Aalnius t1_j4uhji9 wrote
its really weird that she was required to talk to her family about this as if we owe family members our organs.
Luuk341 t1_j4v29tm wrote
I dont think its an "owe" thing.
I had been reading this whole thread and it never even occurred to me that one of MY family members would even need one my kidneys.
Aalnius t1_j4v69l3 wrote
the bit where it said they were required to talk to their family about it makes it seem like the organs are owed to the family and they have to sign off on you giving the organs away.
Which feels absurd, if it was just a matter of making the patient aware their organs could be used for family they could just state that in the disclaimers.
Deweyneversaysdie t1_j4sscpj wrote
I donated in a chain 7 years ago through the Alliance for Paired Kidney Donation (Toledo, OH). From what I know, I was a link in a chain 4 donations across the country all within a day or two. A relative of the person that received my kidney was in the system waiting to serve as a link on another chain, too.

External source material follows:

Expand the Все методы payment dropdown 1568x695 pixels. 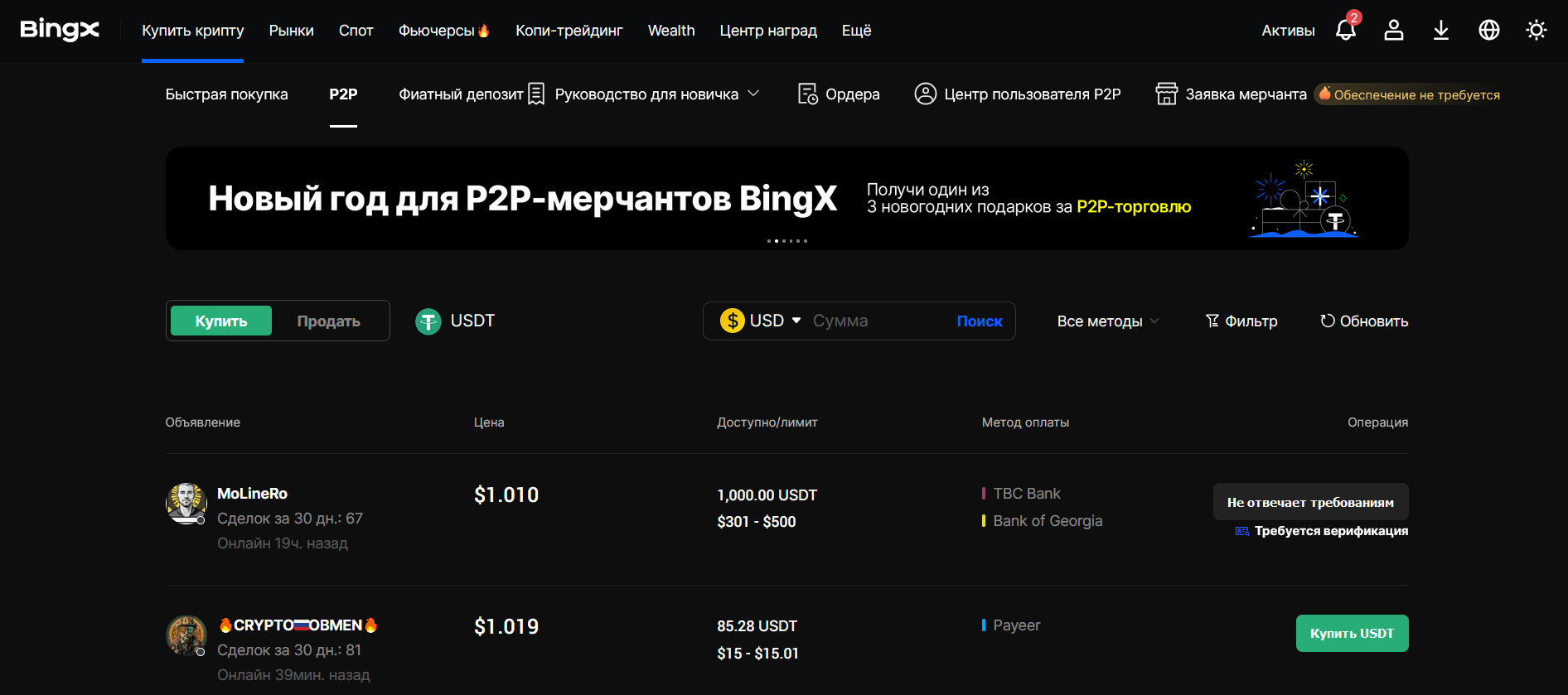(1108, 321)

If anyone is interested in the donor experience with APD, I’m happy to chat.
Edit: Fixed typo
Astavri t1_j4t2pzj wrote
Where they reluctant to let you do it and why did you do it? What gain is there for you? Even if minimal, ie. spiritual gain, or satisfaction that you know you helped someone.
There's quite a bit of ethic issues that arise from non directed donation that folks wouldn't think exists. You'd think providers would be happy to have volunteers but that's not the case.

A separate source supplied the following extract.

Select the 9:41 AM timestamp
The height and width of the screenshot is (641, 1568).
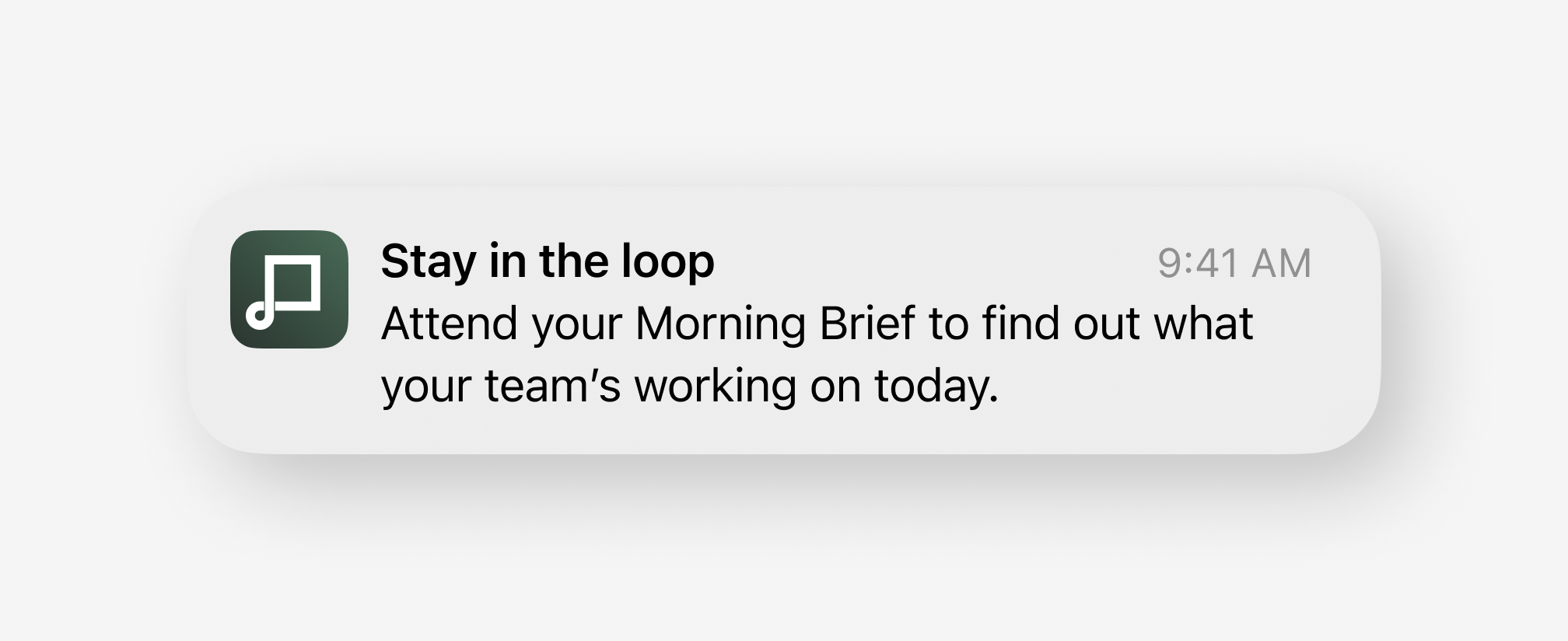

There was someone on reddit who made an AMA about it and I feel they shouldn't have been allowed to do it based on the rules of being excluded if you desire to do it for attention since it seemed to indirectly related to attention seeking.
Deweyneversaysdie t1_j4ta2ln wrote
My SO was nervous. They are more squeamish about medical stuff overall, though. They had a friend that was previously on the waitlist for a kidney for long time, so that gave them some perspective.
I did it after learning about how many people wait for years to receive something life-saving that other people have and don’t really even ever think about in their daily life. I was a blood donor and on the Be the Match registry, so I was already comfortable with the general idea of “giving up” part of me (I don’t feel this way, but that’s how many people talk about it.) When I researched paired donation and found out the potential impacts of the chain reaction, I was even more convinced it was the right thing to do.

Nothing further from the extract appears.